Again, I have explained that before, but in response to your assumptions
about it that ignored everything I had said about bourgeois liberalism
before I explained exactly what it is. It is not just an insult like pig
face or donkey dick. It actually means something. Now, you said that you
do not like to debate just for the sake of debate. The same applies to me
and I was not trying to debate for the sake of debating or for any other
reason. What I was trying to do was to educate just like most of the
things I say on this list are for. I have information to impart and I
impart it. Deliberate misinterpretations of what I am trying to teach do
not help with that though. Now, you said that I would probably describe
you as a bourgeois liberal too. You described your own position and you do
qualify as a bourgeois liberal. Ever since I first subscribed to this list
that has been clear to me. I have commented before that you have been
confined in that liberal box for so long that not only do you not think
outside the box, but you do not even realize that there is an outside of
the box to think about. I kind of wonder if that is the reason you have
such a difficult time understanding what I have to say. It does seem to go
right over your head. But worse than going right over your head is when
you misrepresent what I say. As a bourgeois liberal, though, you should be
aware of this. The word bourgeois in bourgeois liberal does not refer to
the class status of the bourgeois liberal. It is an adjective that
modifies the word liberal as an ideology. The word liberal can and is used
in other senses and so as to avoid misinterpretations of the word the word
bourgeois is attached. A bourgeois liberal is someone who adheres to the
bourgeois ideology of liberalism. A billionaire can be a bourgeois
liberal, in which case the person in question is actually bourgeois as
well as ideologically bourgeois, or a bourgeois liberal can be a farm
worker who is breaking his back in a field. The latter would, of course,
not be a very advanced worker. In any case, it would be well for you to
take me to mean what I actually mean. If you don't know what I mean you
can ask me just like you did this time despite the fact that I had
explained what I was talking about so many times before. When You ask I
will explain. But then what you have to do is to accept it. Do not claim
that I mean things that I do not mean and explicitly say that I do not
mean. When I explain exactly what I mean by, for example, bourgeois
liberal do not claim that I really mean something else. When you do that
you are calling me a liar without any evidence to support the charge. If I
call you a fart face then I am insulting you. If I call you a bourgeois
liberal it is not an insult. It simply is what you are and you have shown
repeatedly that it is what you are. To claim that I am using it as an
insult simply totally misrepresents what I am saying.
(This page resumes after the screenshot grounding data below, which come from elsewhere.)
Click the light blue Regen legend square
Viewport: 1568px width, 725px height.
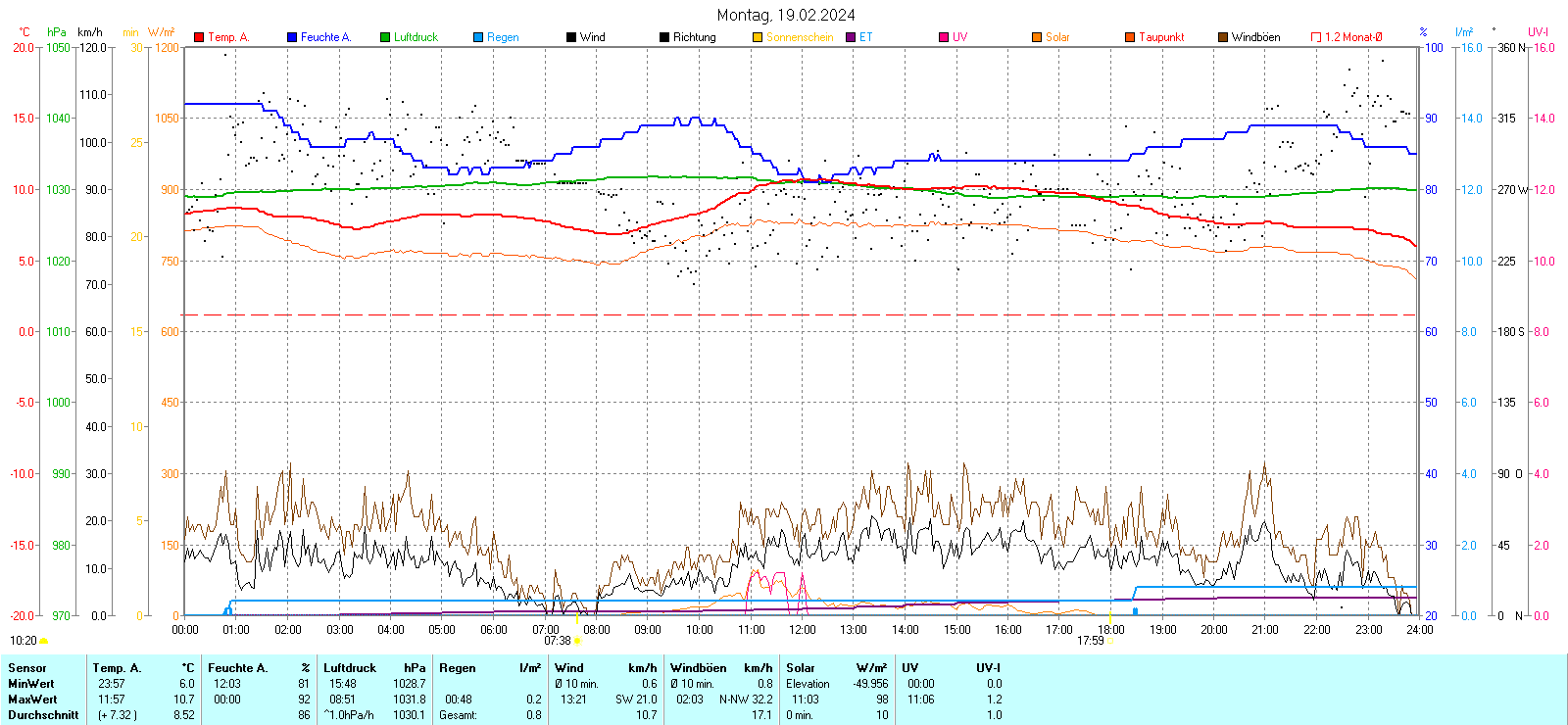pyautogui.click(x=478, y=37)
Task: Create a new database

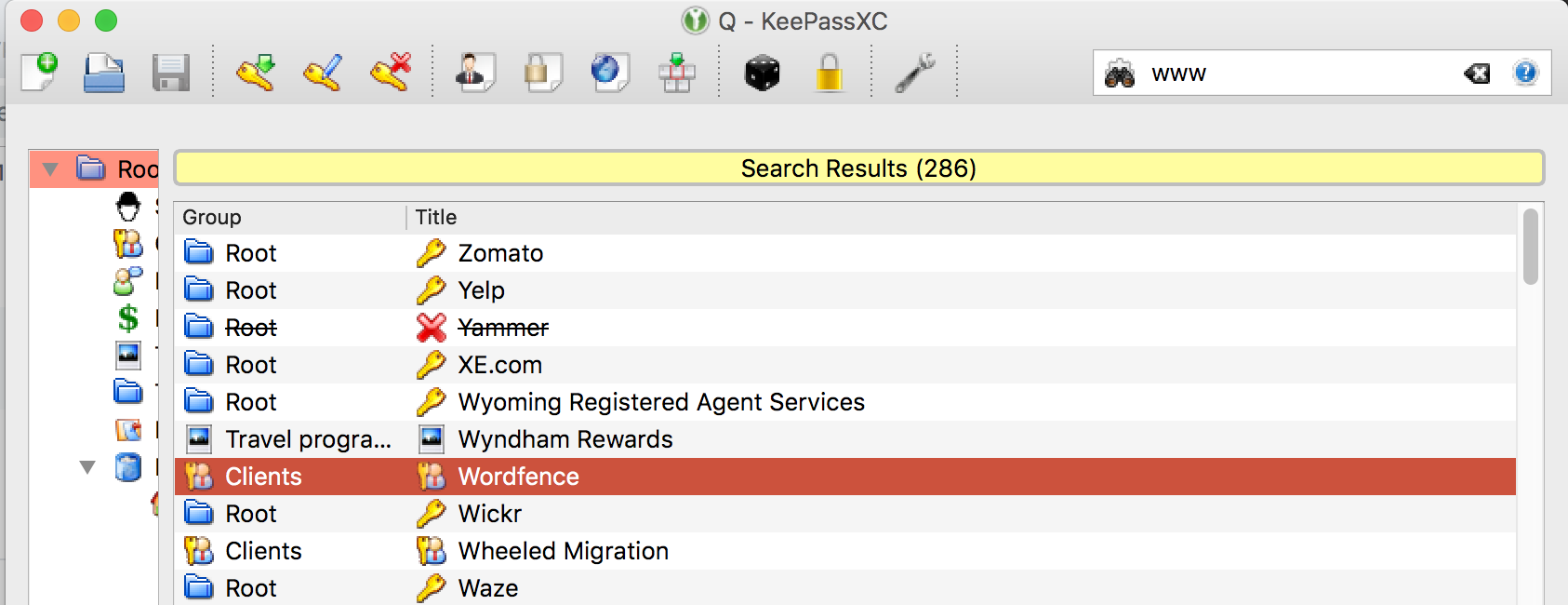Action: (40, 73)
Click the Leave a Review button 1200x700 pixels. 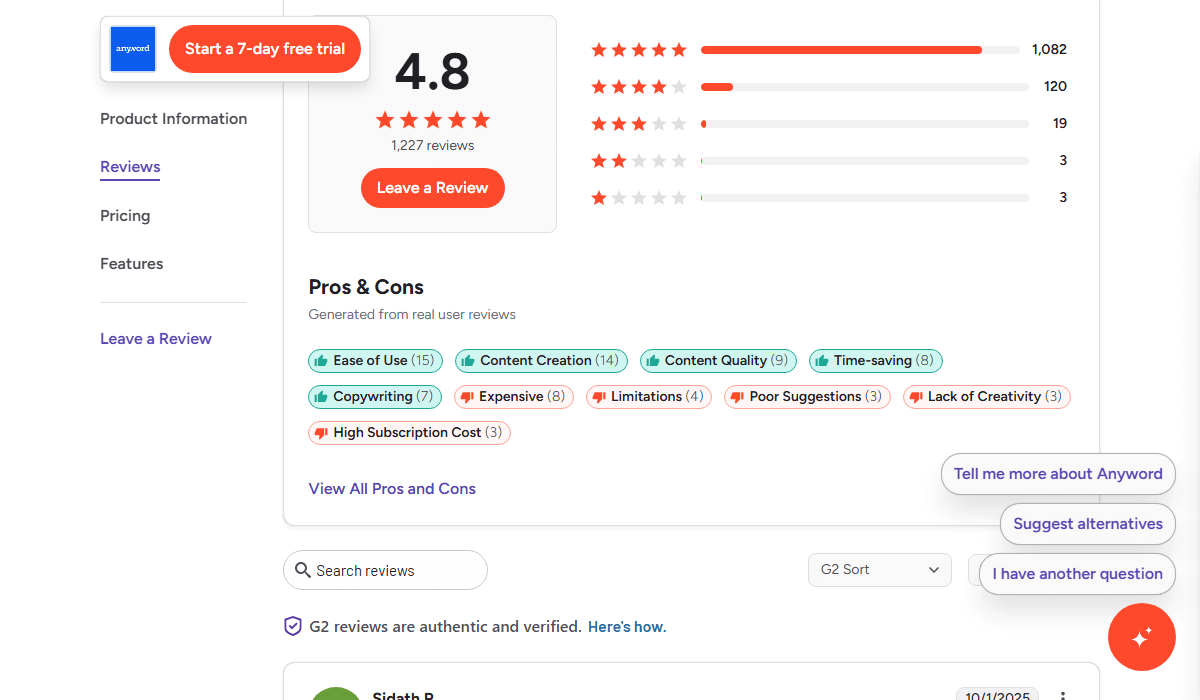click(x=432, y=187)
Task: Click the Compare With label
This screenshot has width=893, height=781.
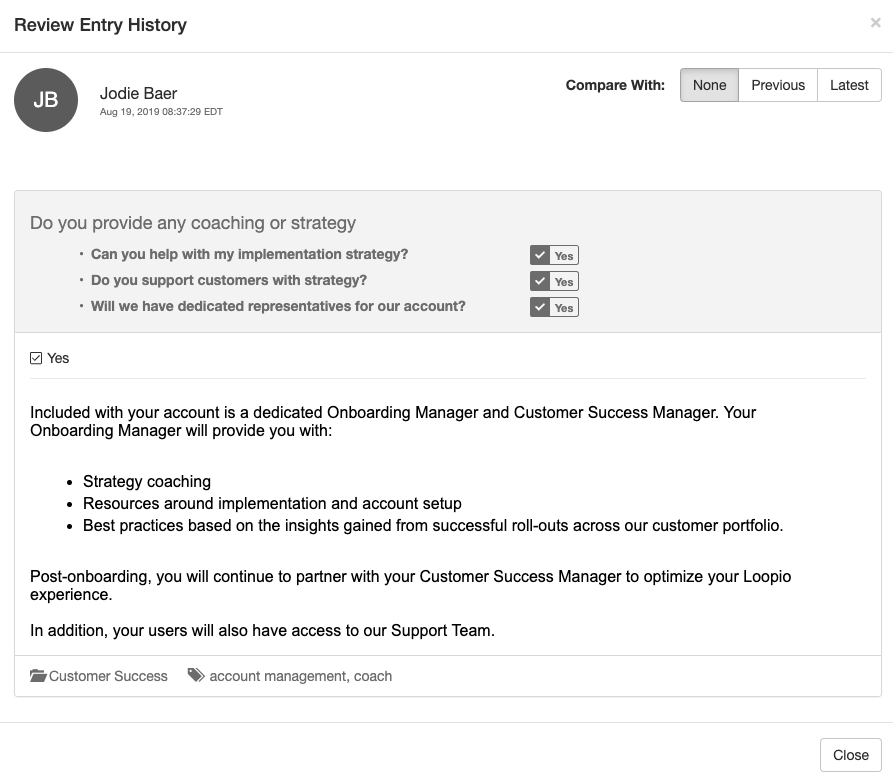Action: pyautogui.click(x=615, y=85)

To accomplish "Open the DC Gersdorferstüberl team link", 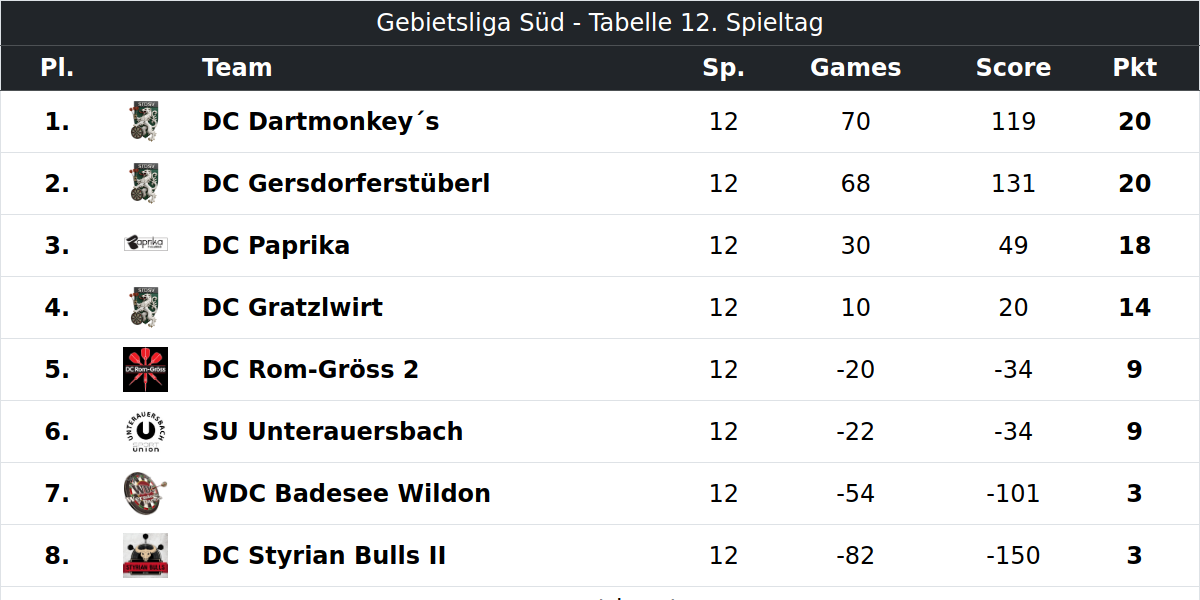I will 346,184.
On 7/16/2016 9:43 PM, Miriam Vieni wrote:
Roger,
I'm sorry. I just talk about ideas and feelings. I don't even know how to
participate in a debate for the sake of debating. You don't like my
answer because I resist the Marxist framework which you are imposing on
the discussion. I'm refusing to stay within the definitions of reality
that you provide and I'm resisting the Marxist labels that you are
assigning to various people in the discussions we have.
Yes, you gave the classic definition of the term, bourgeois liberal. I
get that. You used it to demean Ssanders' position. At the moment, I'm
not exactly delighted with what Sanders did, although I suspect I know
why he did it. You would also use that term to describe me, I imagine,
although my position on politics and economics is different from Sanders
in many ways. But if neither of us accepts what I call, "state
capitalism" and what you call, "socialism", you will use the same term to
describe both of us. That's like describing a Quaker, a Unitarian, and a
born again Christian, as being "religious Christians", and seeing no
difference between them.
Miriam
-----Original Message-----
From: blind-democracy-bounce@xxxxxxxxxxxxx
[mailto:blind-democracy-bounce@xxxxxxxxxxxxx] On Behalf Of Roger Loran
Bailey (Redacted sender "rogerbailey81" for DMARC)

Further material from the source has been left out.